■ Work instructions ■
Pictures stay out of the copy, and everything else in the data below is repeated exactly.

■ Study material ■
────────────────────────────────────────

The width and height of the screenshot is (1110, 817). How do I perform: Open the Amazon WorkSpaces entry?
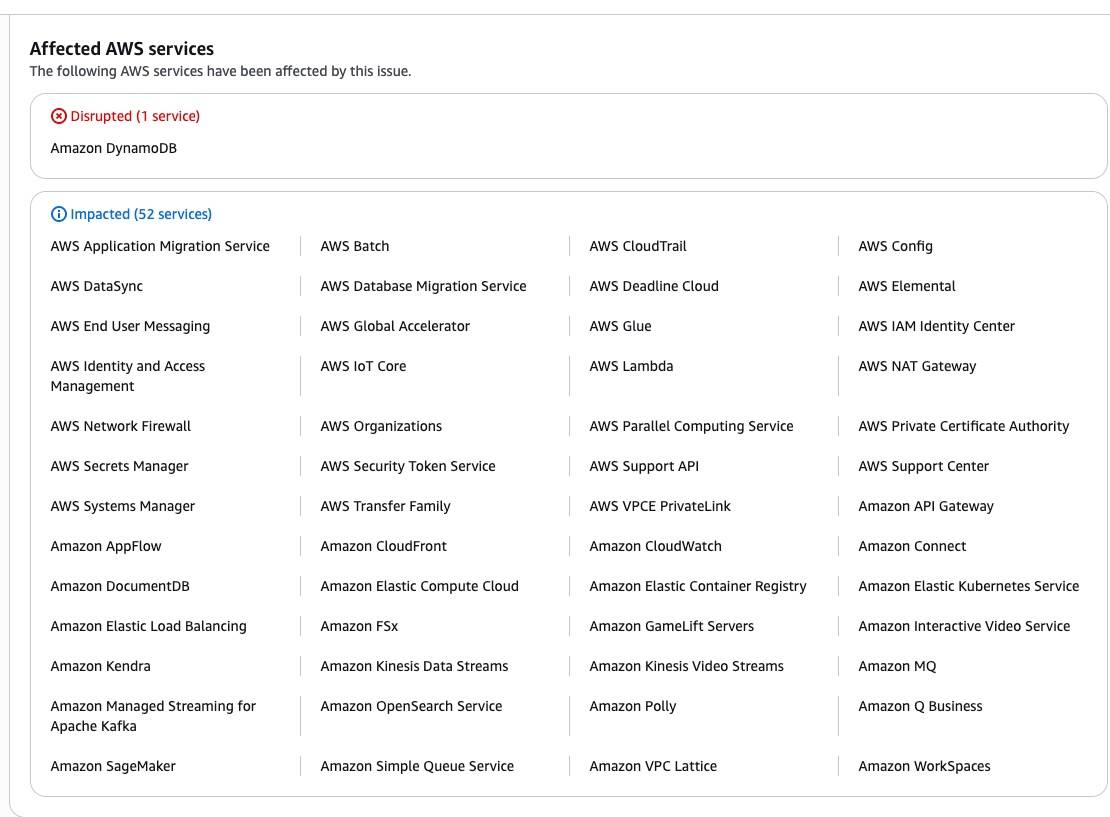pos(924,767)
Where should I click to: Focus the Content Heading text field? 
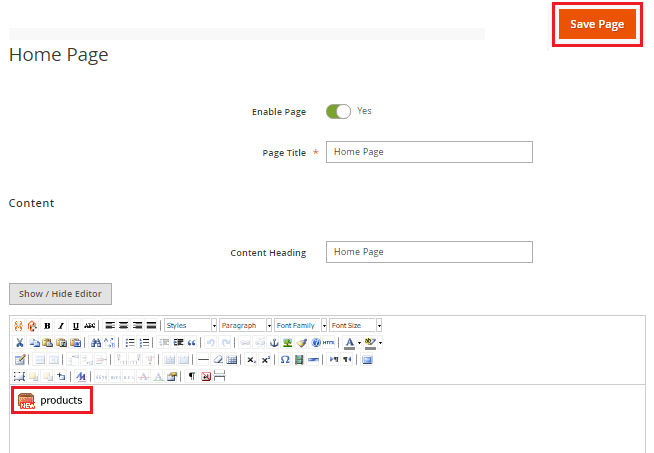429,252
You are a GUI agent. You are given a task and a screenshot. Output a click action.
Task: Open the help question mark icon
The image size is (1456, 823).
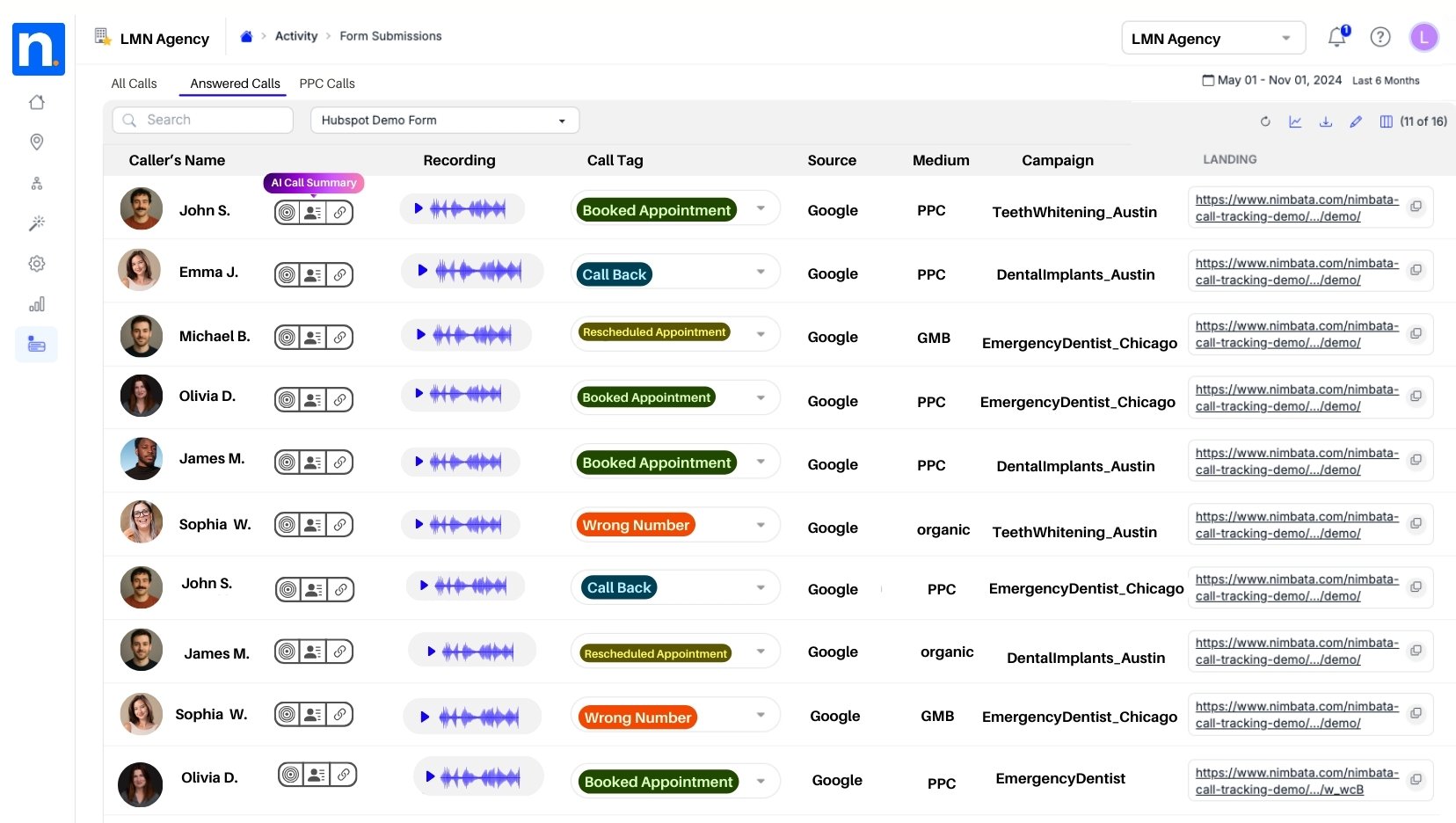pos(1380,37)
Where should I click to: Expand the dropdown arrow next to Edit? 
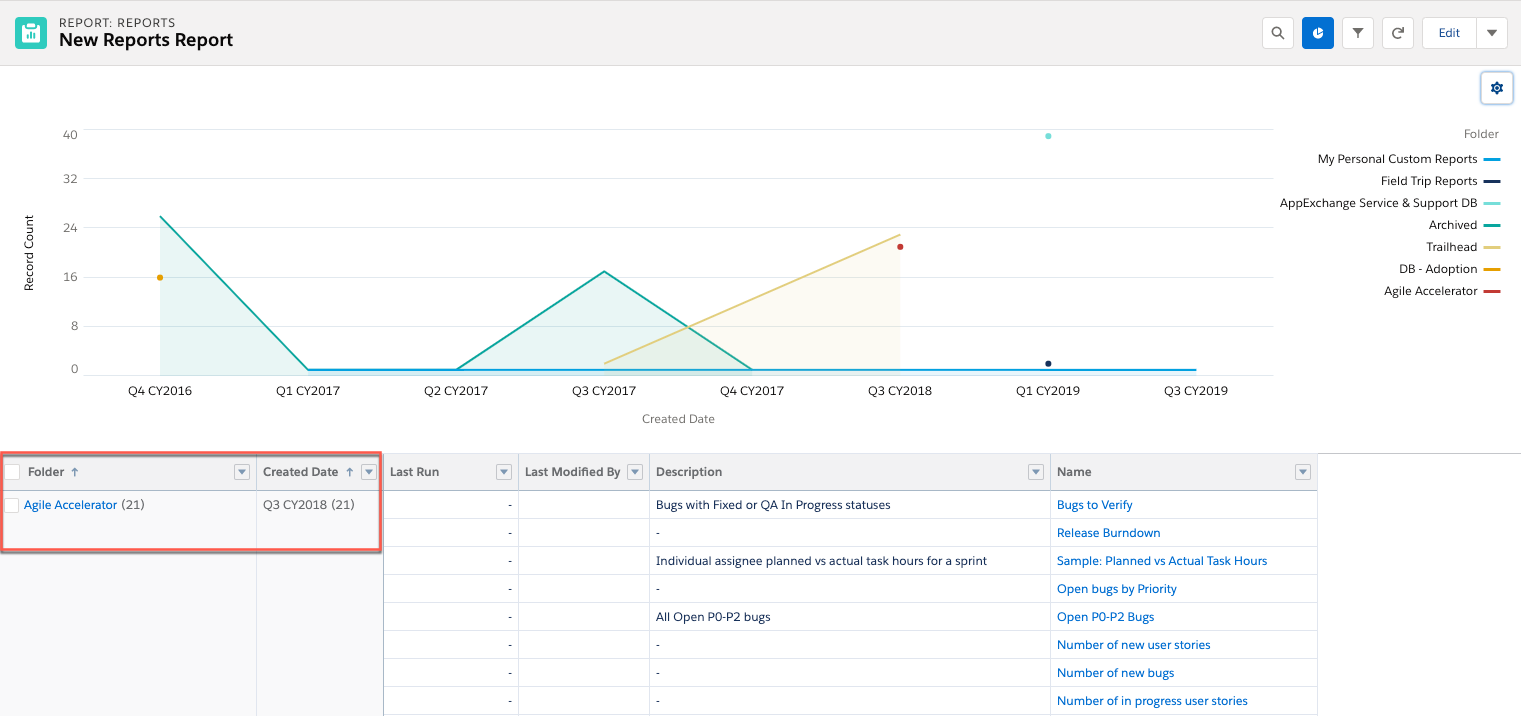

────────────────────────────────────────

■ Answer box ■
The width and height of the screenshot is (1110, 817). How do I perform: Open the Amazon WorkSpaces entry?
pos(924,767)
Where should I click to: Focus the Content Heading text field? 
429,252
You are a GUI agent. You are given a task and a screenshot. Output a click action.
Task: Open the help question mark icon
The image size is (1456, 823).
pos(1380,37)
Where should I click to: Expand the dropdown arrow next to Edit? 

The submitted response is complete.